Everything from the line with "Given: Click Translate" to the end of the data should be restated word for word, and nothing before it.
============================================================
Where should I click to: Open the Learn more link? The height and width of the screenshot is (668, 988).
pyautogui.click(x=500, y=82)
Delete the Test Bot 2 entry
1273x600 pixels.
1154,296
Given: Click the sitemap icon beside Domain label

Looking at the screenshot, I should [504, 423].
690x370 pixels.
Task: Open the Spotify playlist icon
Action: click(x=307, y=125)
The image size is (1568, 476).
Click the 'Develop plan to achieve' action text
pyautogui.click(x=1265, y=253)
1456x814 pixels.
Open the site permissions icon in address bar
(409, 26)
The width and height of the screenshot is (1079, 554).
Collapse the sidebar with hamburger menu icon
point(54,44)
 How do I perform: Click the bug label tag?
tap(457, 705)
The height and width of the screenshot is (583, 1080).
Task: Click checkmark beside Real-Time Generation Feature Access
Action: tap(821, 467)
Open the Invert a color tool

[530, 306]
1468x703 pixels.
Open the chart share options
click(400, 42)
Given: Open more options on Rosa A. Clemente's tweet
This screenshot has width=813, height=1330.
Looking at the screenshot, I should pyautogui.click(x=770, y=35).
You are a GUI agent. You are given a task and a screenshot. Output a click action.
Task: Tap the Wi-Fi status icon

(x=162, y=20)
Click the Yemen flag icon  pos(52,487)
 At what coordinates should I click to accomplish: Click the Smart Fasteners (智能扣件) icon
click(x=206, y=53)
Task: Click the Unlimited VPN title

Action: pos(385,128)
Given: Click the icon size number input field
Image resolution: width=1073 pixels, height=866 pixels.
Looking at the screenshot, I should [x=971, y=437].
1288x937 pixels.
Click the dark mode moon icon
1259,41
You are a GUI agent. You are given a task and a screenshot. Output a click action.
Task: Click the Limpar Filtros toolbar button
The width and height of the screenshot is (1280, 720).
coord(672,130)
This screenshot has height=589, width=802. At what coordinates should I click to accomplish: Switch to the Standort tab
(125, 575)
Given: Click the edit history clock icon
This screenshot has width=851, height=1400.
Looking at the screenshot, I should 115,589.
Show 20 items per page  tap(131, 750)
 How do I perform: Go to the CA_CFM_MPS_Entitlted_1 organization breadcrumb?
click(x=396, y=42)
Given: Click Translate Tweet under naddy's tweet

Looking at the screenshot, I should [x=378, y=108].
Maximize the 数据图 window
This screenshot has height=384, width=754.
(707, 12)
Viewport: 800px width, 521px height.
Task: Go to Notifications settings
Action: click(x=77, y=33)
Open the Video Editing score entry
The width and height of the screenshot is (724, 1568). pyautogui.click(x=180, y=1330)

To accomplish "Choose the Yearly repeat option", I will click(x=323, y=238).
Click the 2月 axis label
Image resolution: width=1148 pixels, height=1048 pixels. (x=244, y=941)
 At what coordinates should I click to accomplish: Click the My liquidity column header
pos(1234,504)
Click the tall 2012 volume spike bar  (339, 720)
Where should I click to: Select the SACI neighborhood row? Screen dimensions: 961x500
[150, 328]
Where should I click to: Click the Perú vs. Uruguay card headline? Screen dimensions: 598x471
============================================================
▶ [Response area]
Given: Click Translate Tweet under naddy's tweet

Looking at the screenshot, I should [x=378, y=108].
Maximize the 数据图 window
This screenshot has height=384, width=754.
(707, 12)
Viewport: 800px width, 521px height.
Task: Go to Notifications settings
Action: click(x=77, y=33)
Open the Video Editing score entry
The width and height of the screenshot is (724, 1568). pyautogui.click(x=180, y=1330)

To accomplish "Choose the Yearly repeat option", I will click(x=323, y=238).
Click the 2月 axis label
Image resolution: width=1148 pixels, height=1048 pixels. (x=244, y=941)
 At what coordinates should I click to accomplish: Click the My liquidity column header
pos(1234,504)
Click the tall 2012 volume spike bar  (339, 720)
Where should I click to: Select the SACI neighborhood row? Screen dimensions: 961x500
[150, 328]
Where should I click to: Click the Perú vs. Uruguay card headline? Screen dimensions: 598x471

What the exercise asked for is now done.